Absolvo te
18 января 2026 г., 15:16
За всю работу условились на оплату в тридцать оболов. Цена сводилась не к материальной выгоде, не к опыту или славе, а к сокровенному. Ещё плотскому, быть может.
Шутка была в том, что сам Харон плотью не обладал. Мог лишь её изображать, созерцать. Вожделеть. И — всё, огромная, непреодолимая черта, как ни старайся. Сам ведь когда-то по лоскуту стягивал её с костей, растворял и надрывал. Нечего горевать по необратимому.
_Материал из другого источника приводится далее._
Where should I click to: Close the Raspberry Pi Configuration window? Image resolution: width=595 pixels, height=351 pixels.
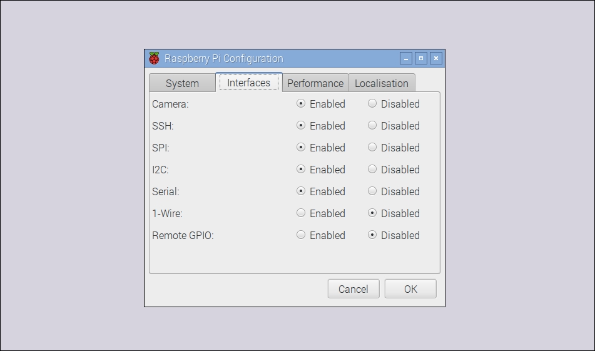pyautogui.click(x=436, y=58)
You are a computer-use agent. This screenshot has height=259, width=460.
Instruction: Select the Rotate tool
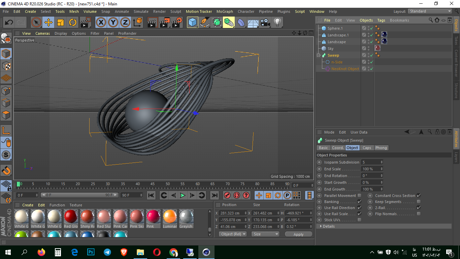(x=73, y=22)
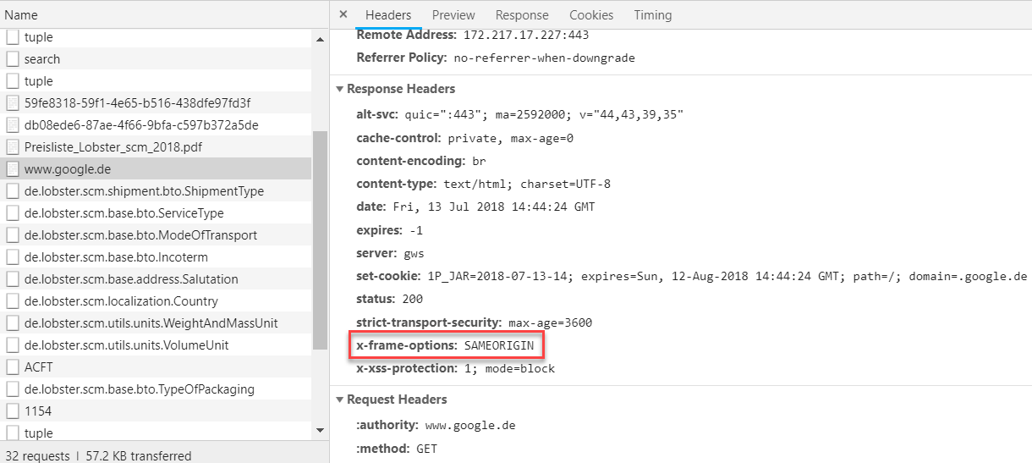The height and width of the screenshot is (463, 1032).
Task: Switch to the Preview tab
Action: click(453, 15)
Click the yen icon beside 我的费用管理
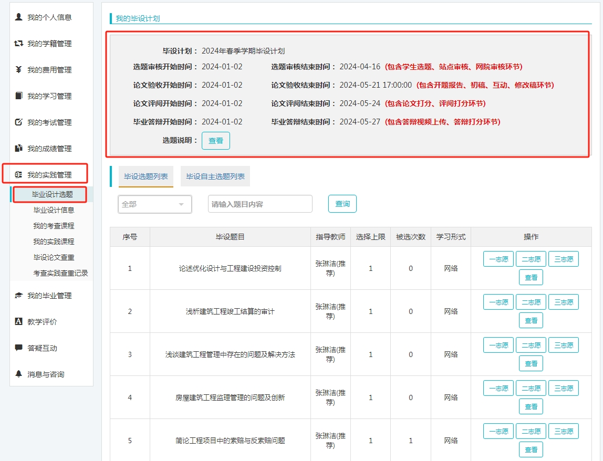The image size is (603, 461). point(19,70)
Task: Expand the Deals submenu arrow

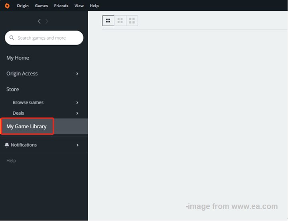Action: point(77,113)
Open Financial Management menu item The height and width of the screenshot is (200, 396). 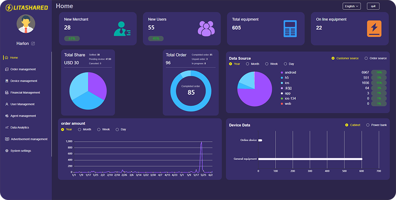point(25,93)
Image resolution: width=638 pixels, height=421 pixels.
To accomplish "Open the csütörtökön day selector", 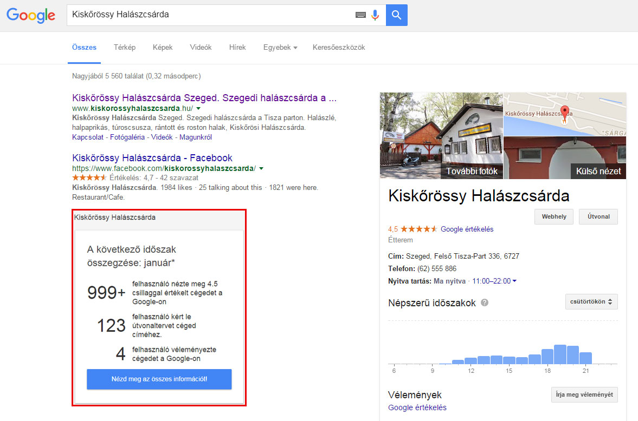I will tap(591, 302).
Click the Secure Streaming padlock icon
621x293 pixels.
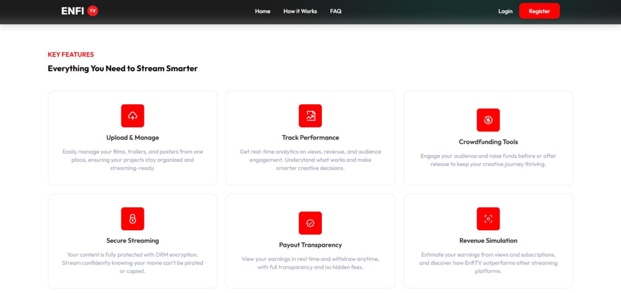click(x=133, y=219)
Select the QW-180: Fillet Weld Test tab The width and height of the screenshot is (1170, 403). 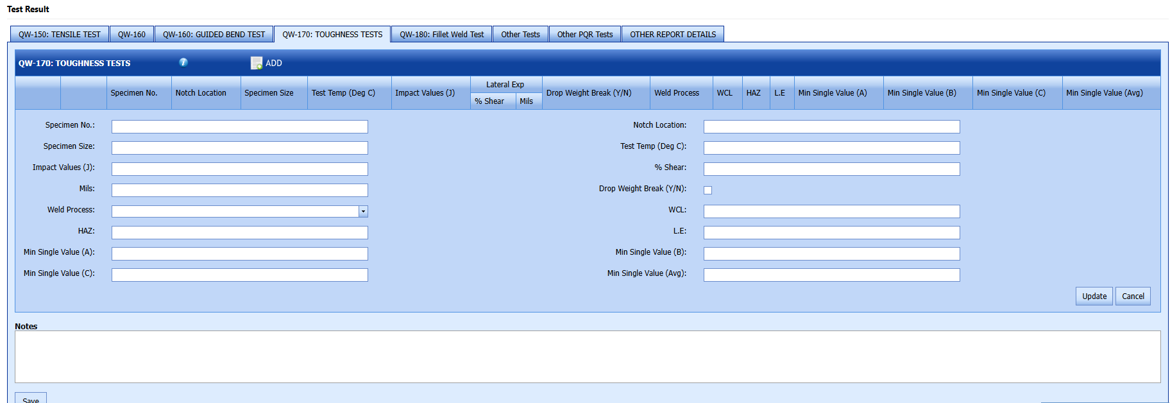point(441,35)
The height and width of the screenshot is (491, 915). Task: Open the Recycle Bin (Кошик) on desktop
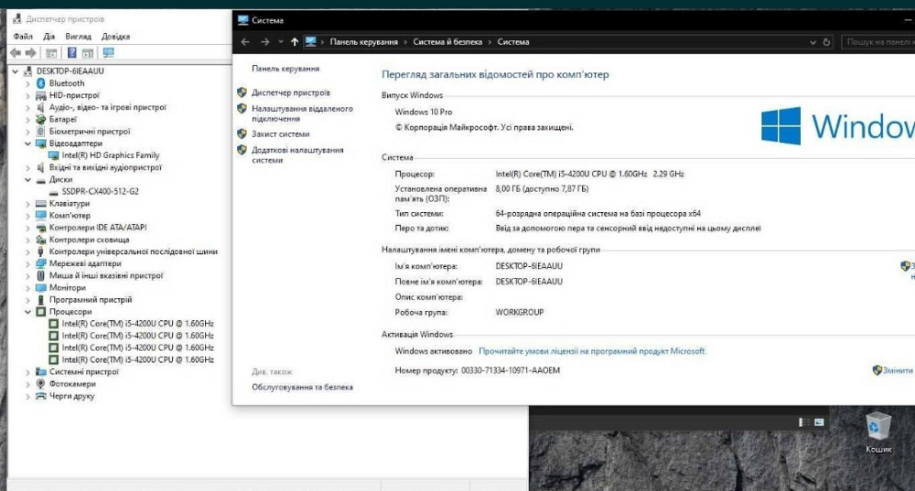[878, 430]
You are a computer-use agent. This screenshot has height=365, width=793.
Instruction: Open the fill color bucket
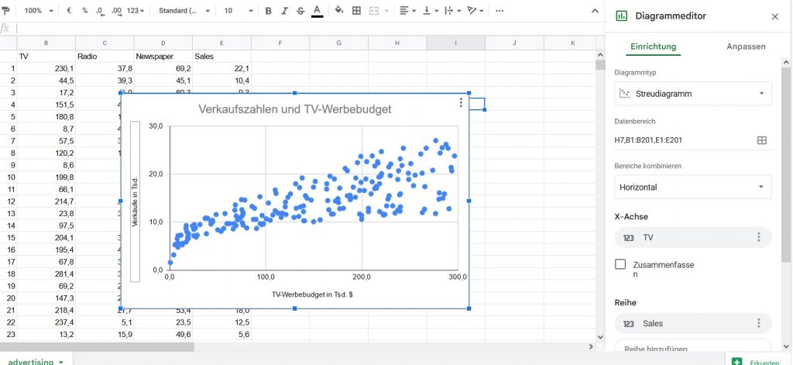(338, 11)
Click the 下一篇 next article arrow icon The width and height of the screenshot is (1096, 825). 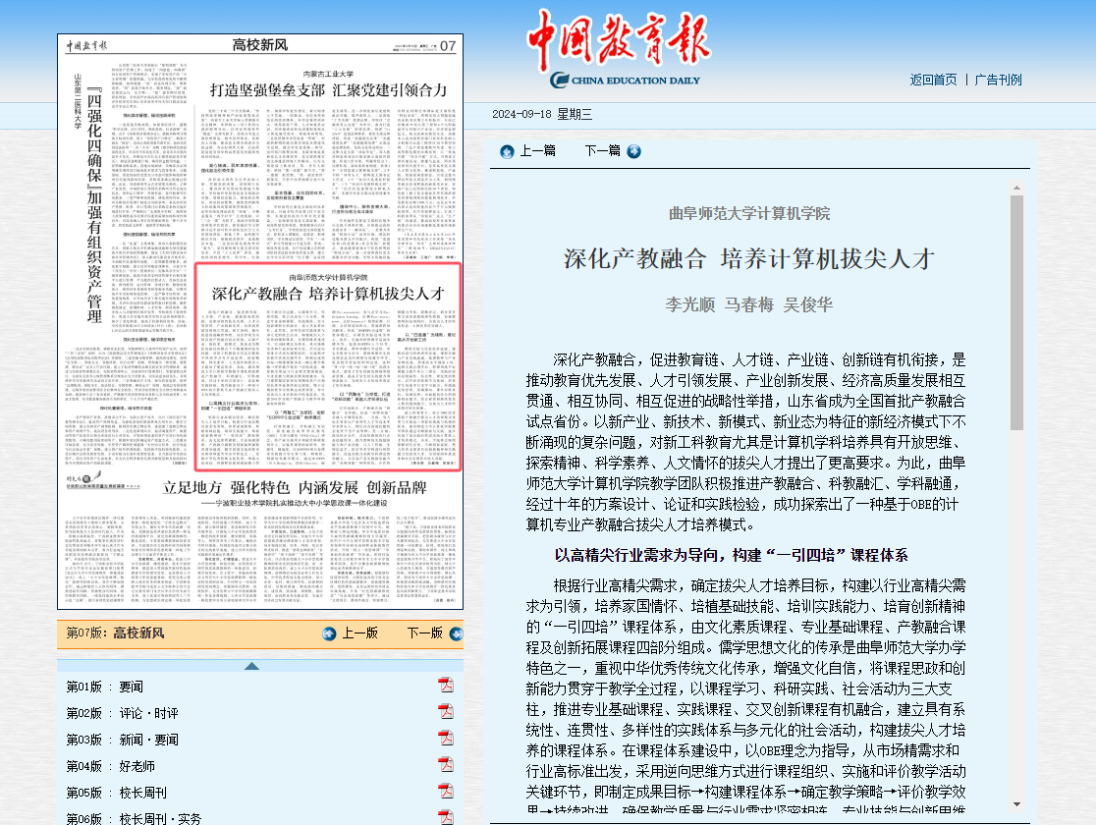tap(633, 151)
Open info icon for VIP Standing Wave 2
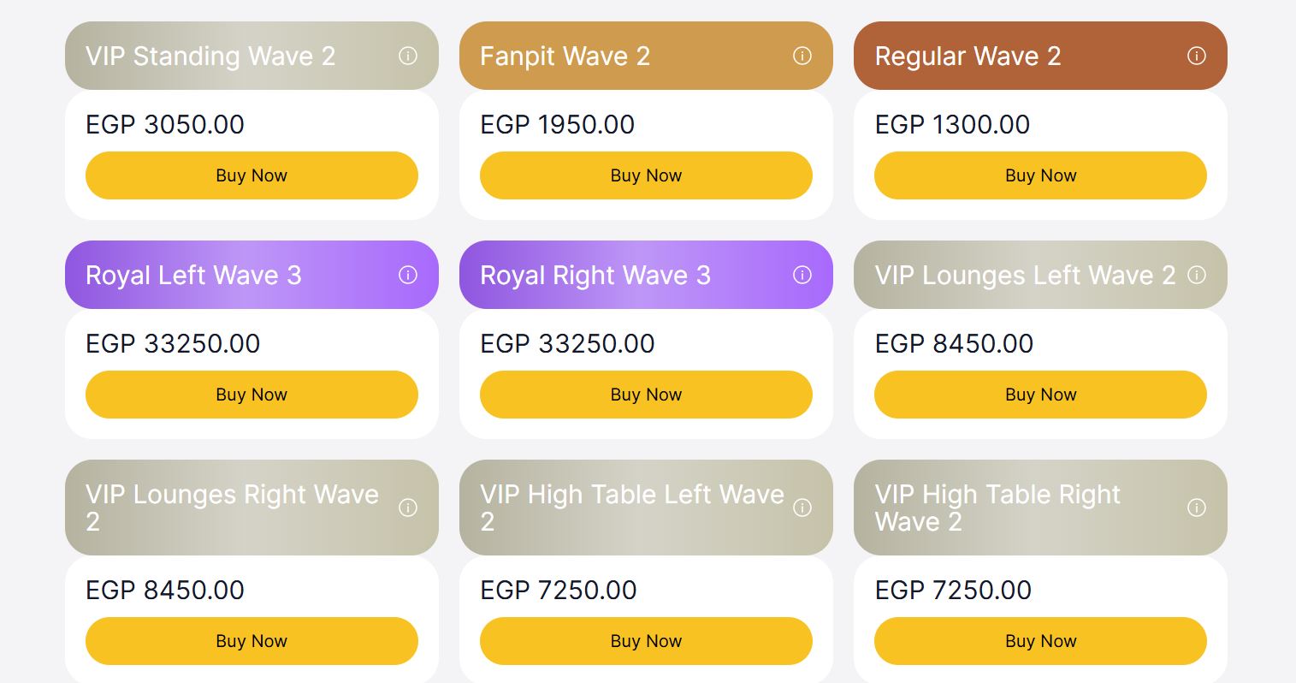This screenshot has width=1296, height=683. pyautogui.click(x=408, y=56)
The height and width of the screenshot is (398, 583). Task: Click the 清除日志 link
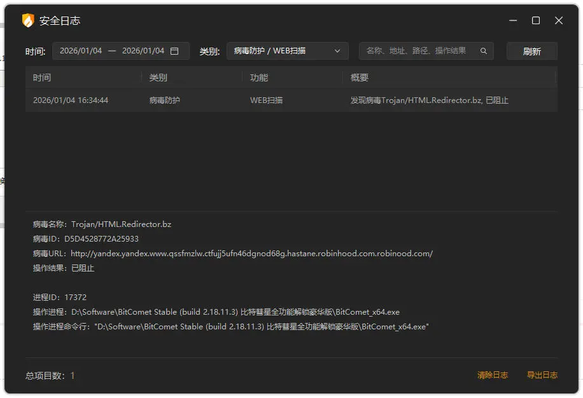pos(493,375)
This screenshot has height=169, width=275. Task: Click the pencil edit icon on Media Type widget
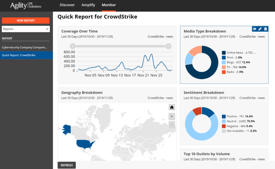(260, 29)
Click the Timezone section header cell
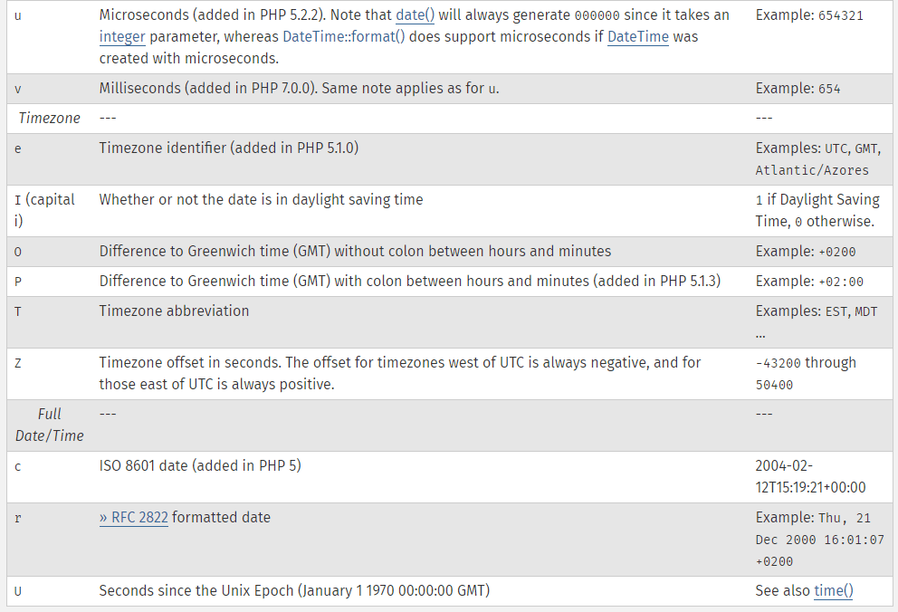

Он переступил порог королевских покоев, одних из многочисленных в этом здании. Не в качестве очередной оболочки, тоскующей по близости, но согласившейся запечатлеть акт такой на физическом носителе. Увековечить. Его уже заждались.
Все нужные ему предметы: доска, кисти, материалы для создания эмульсии, — уже разложены вблизи громоздкой постели. В конце концов, за ним успел закрепиться негласный статус королевского внештатного творца. Экономика, известная им при людских жизнях, давно сделала оборот и откатилась к своему первому этапу. Так, в обмен за свою работу Харон щедро получал ткани, бутыли вина и рома, сусальное золото с пустынь Жадности, также имеющей прочный торговый путь с Похотью.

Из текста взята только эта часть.